------ Given entries ------

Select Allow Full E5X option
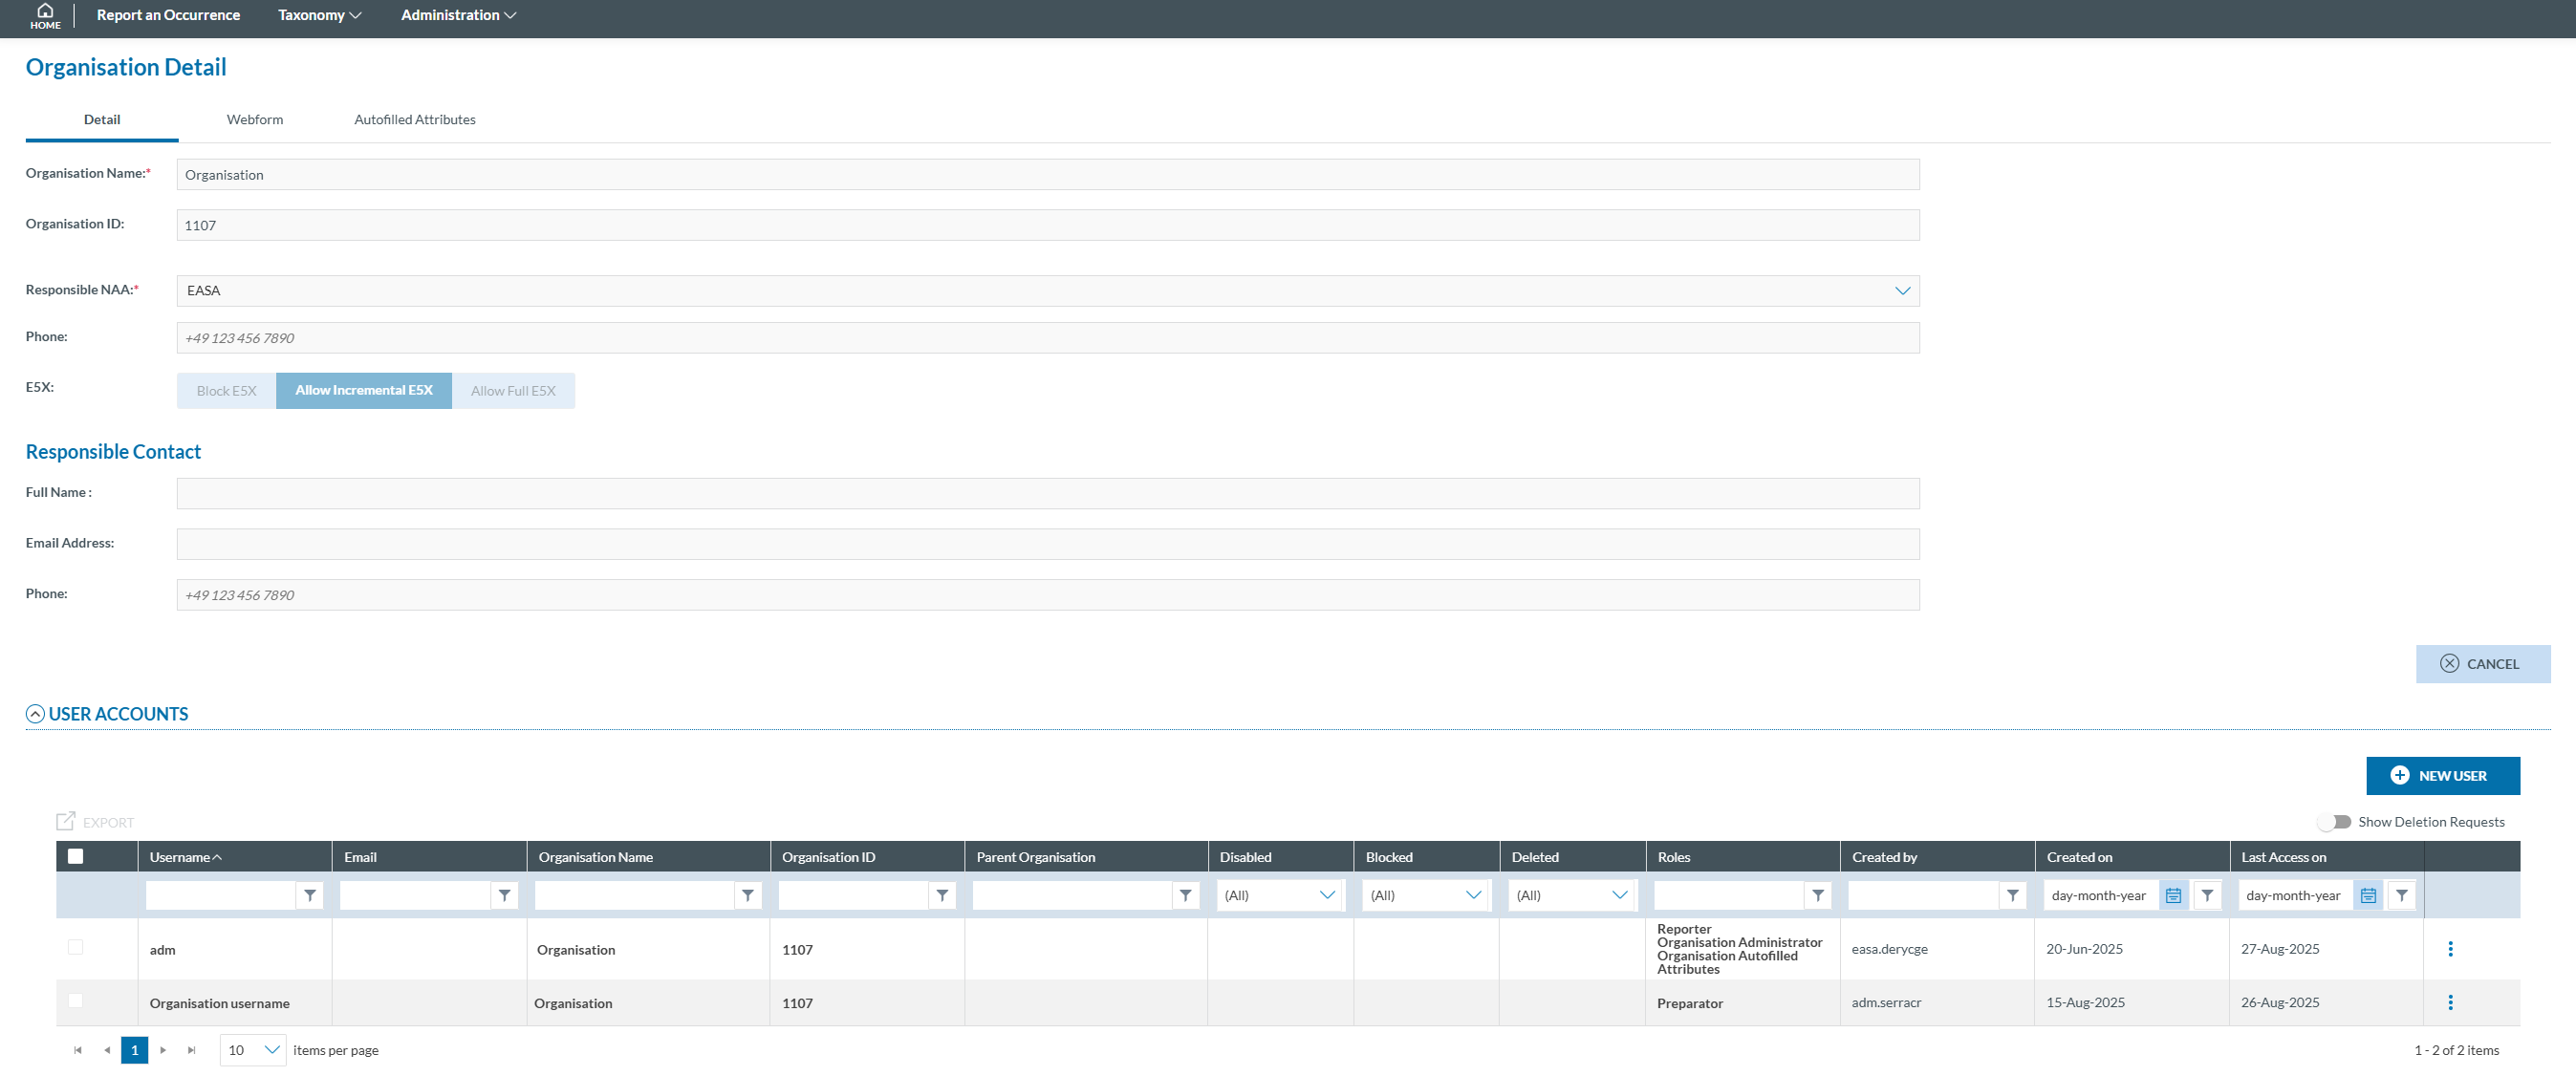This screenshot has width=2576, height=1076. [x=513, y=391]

------
------ Given entries ------

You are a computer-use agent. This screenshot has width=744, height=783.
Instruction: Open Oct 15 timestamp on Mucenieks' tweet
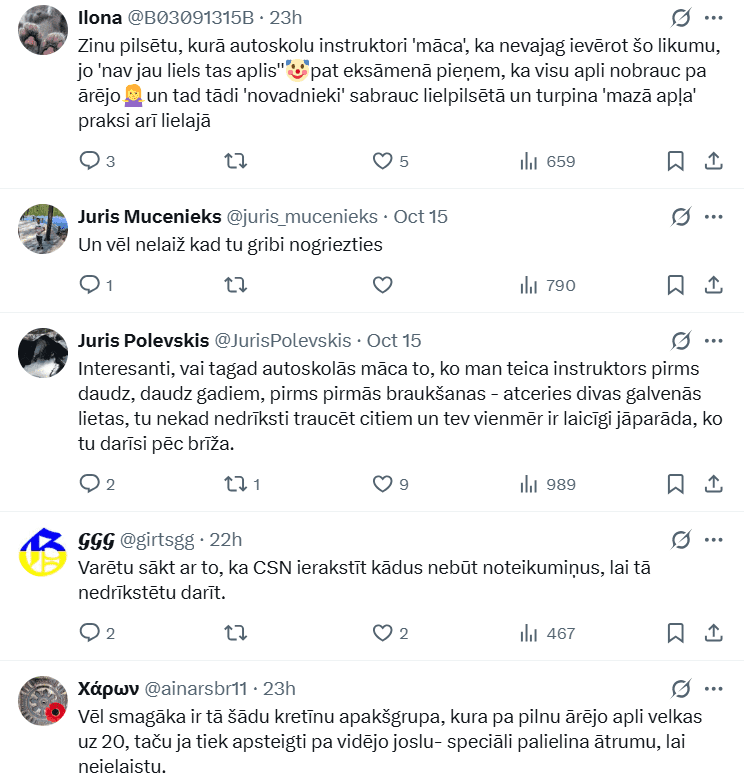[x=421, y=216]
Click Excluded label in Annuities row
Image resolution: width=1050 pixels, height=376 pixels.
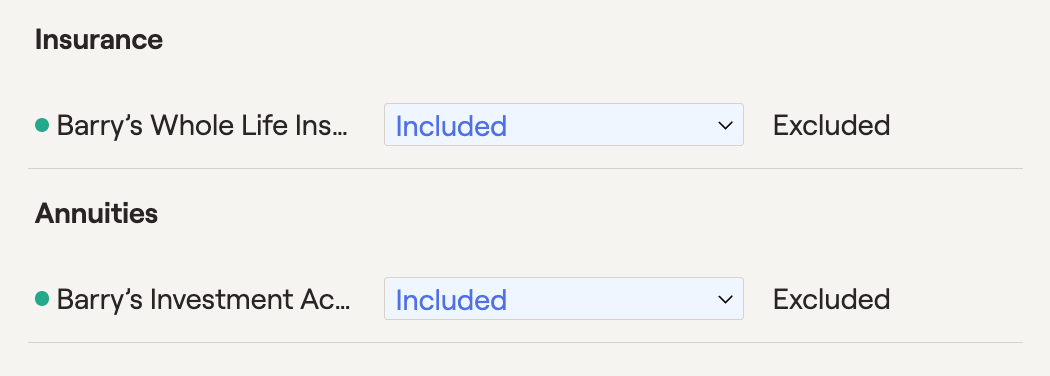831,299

------
------ Given entries ------

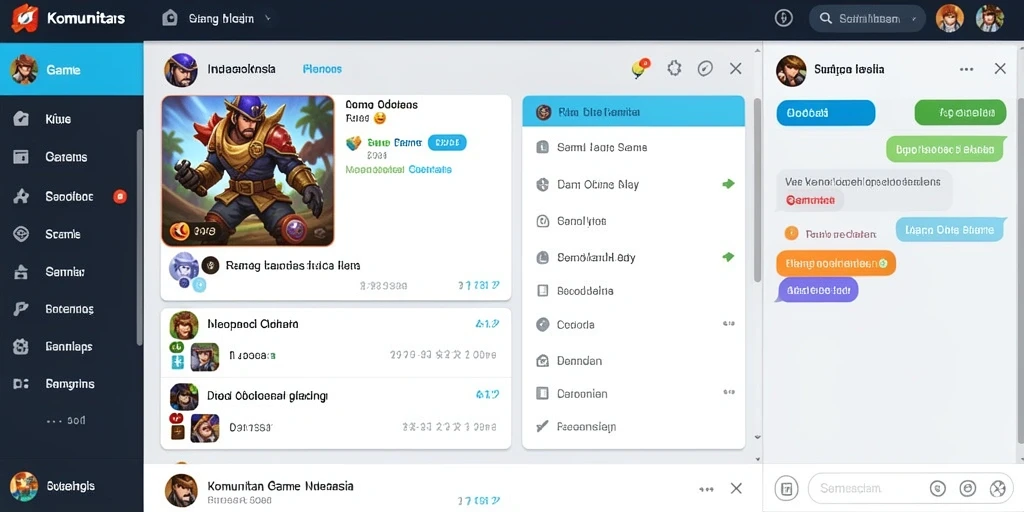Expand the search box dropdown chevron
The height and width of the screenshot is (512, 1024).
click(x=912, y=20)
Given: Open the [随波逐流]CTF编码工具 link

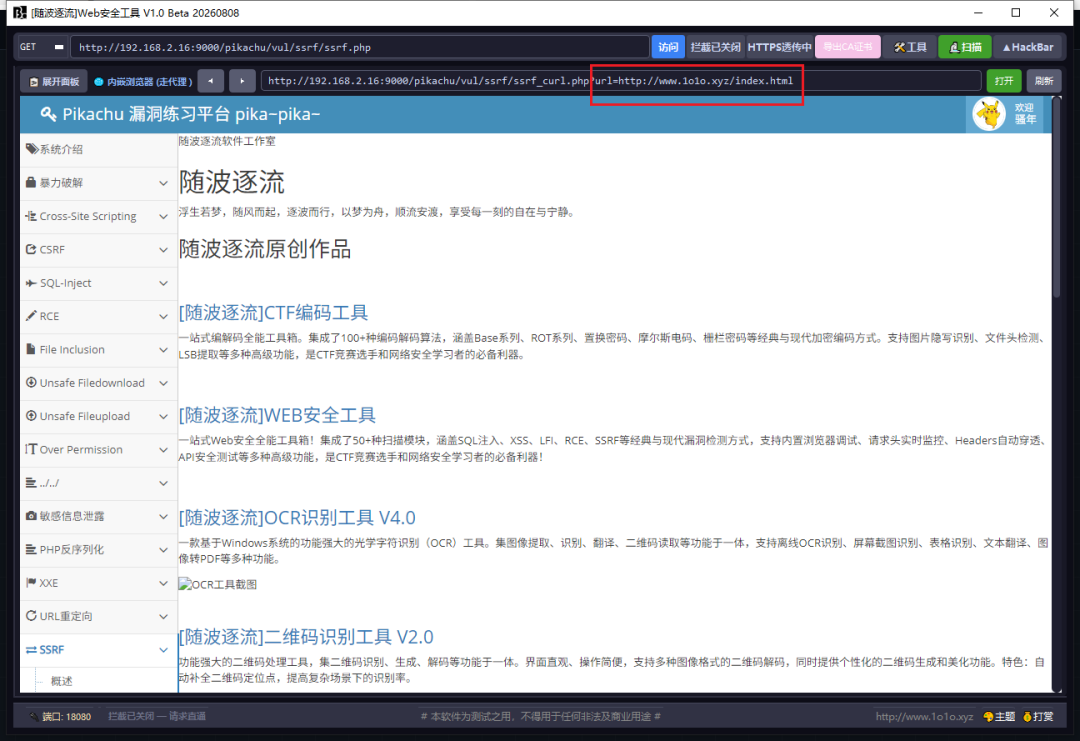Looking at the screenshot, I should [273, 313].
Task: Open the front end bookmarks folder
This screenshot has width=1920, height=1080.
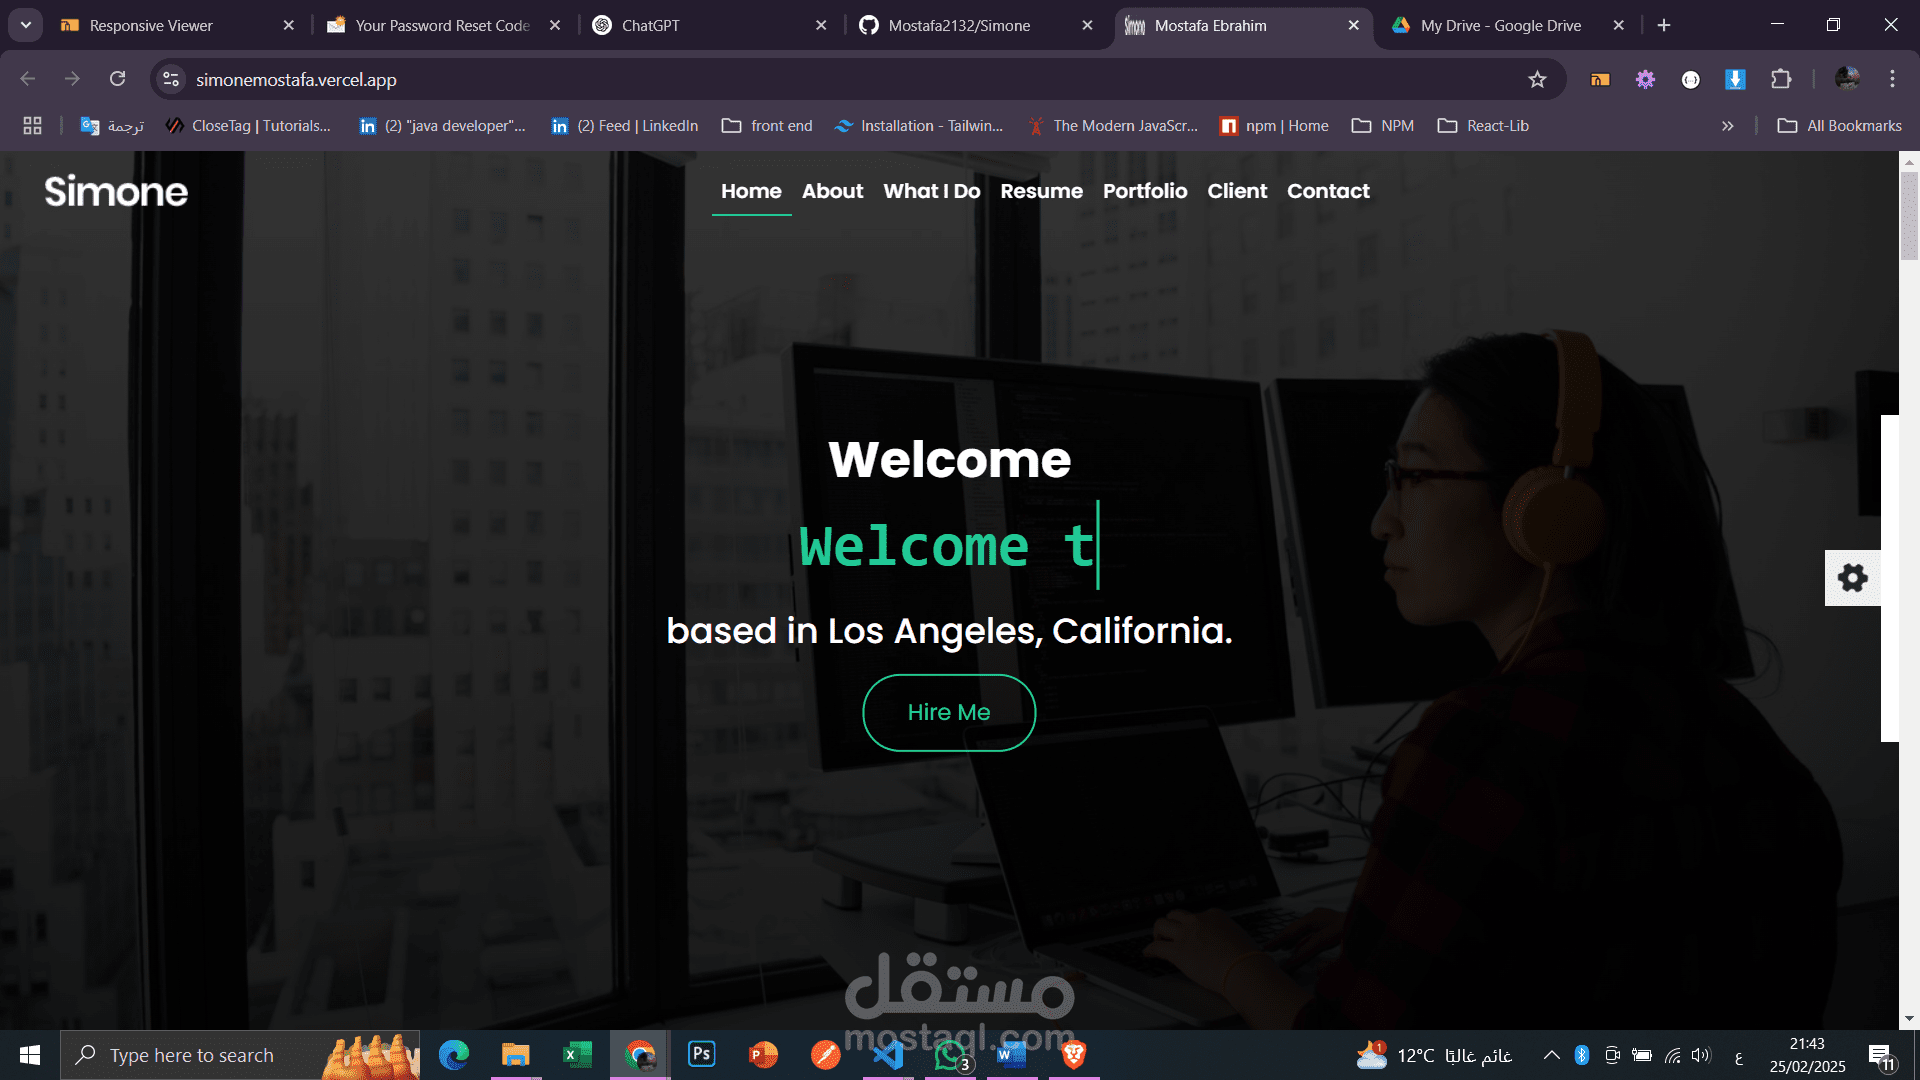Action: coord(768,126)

------

What the task requires: Reproduce the records word for word, starting at the line that contains "Given: Open the [随波逐流]CTF编码工具 link" and ending after the line that contains "Action: coord(768,126)". Leave out the pictures.

Correct response:
Given: Open the [随波逐流]CTF编码工具 link

Looking at the screenshot, I should [273, 313].
Task: Open the front end bookmarks folder
This screenshot has width=1920, height=1080.
Action: coord(768,126)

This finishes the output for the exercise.